*** Opening Dataset ***
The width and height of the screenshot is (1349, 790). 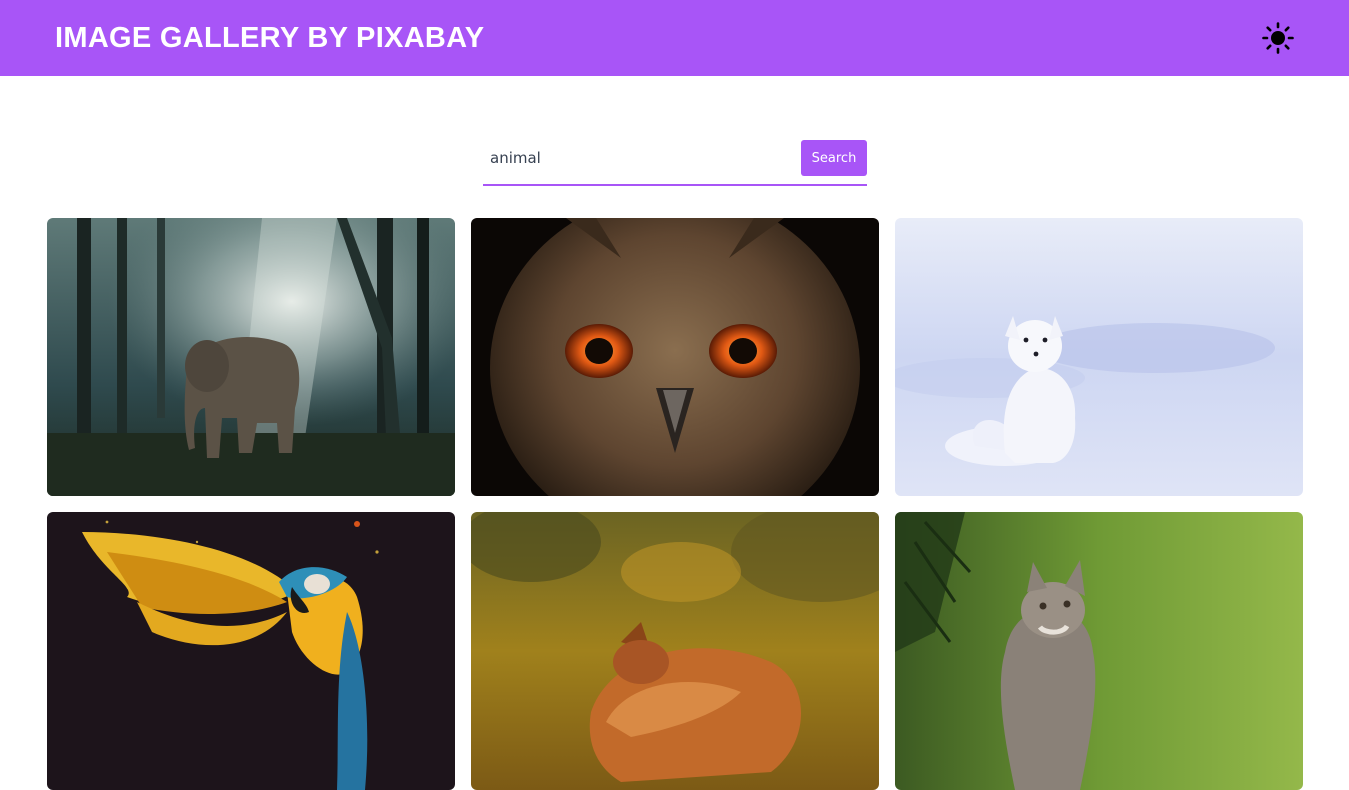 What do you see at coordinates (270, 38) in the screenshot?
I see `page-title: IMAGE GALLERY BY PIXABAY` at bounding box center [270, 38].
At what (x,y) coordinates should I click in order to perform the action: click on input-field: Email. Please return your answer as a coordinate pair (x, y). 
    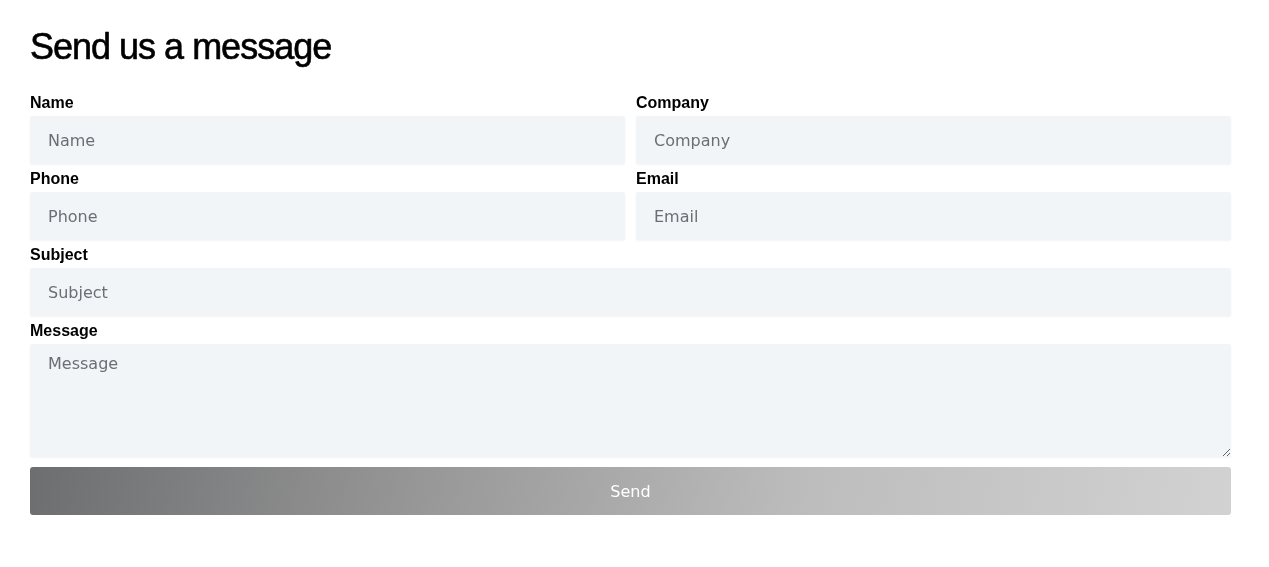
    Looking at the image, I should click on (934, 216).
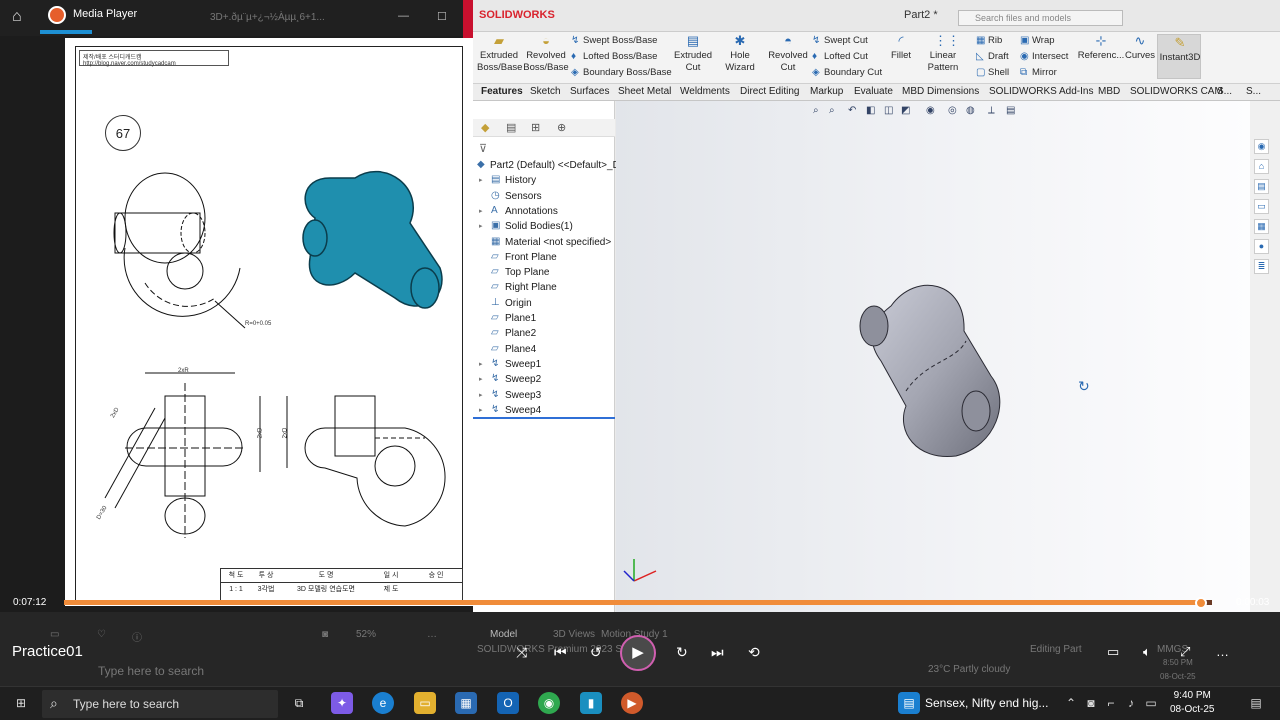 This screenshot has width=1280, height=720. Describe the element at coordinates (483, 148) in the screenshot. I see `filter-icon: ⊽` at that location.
*** Closing Dataset ***
*** Opening Dataset ***
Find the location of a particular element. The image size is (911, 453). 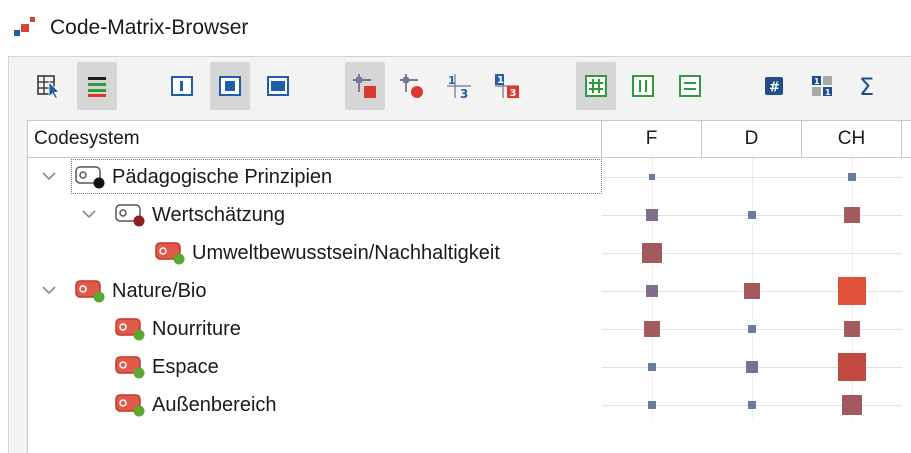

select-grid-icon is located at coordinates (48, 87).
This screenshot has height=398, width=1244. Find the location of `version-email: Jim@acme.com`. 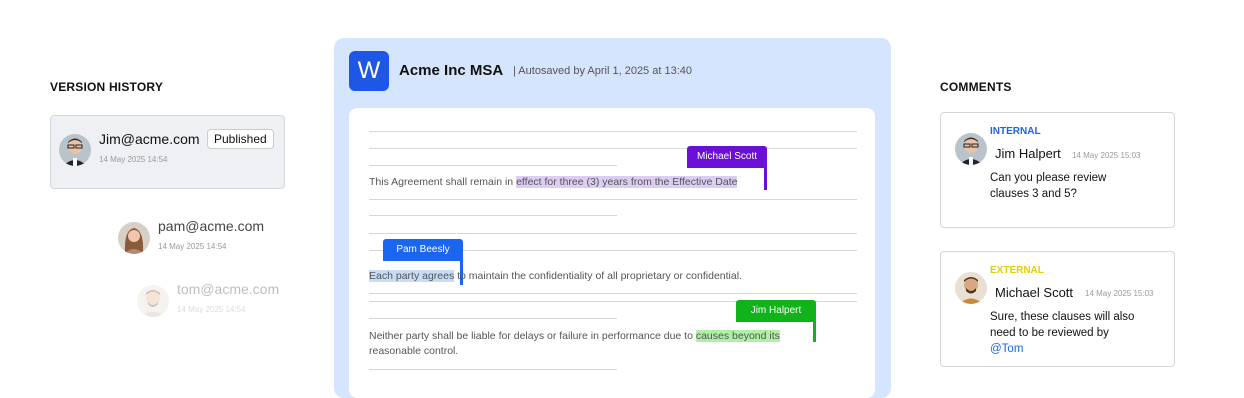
*** Closing Dataset ***
The problem: Gather each line of the entries above that contains the string "click", and copy those lines in full. Matching is case-sensitive.

The completed task:
At what (x,y) coordinates should I click in order to perform the action: click on input-field: Email. Please return your answer as a coordinate pair (x, y). 
    Looking at the image, I should click on (934, 216).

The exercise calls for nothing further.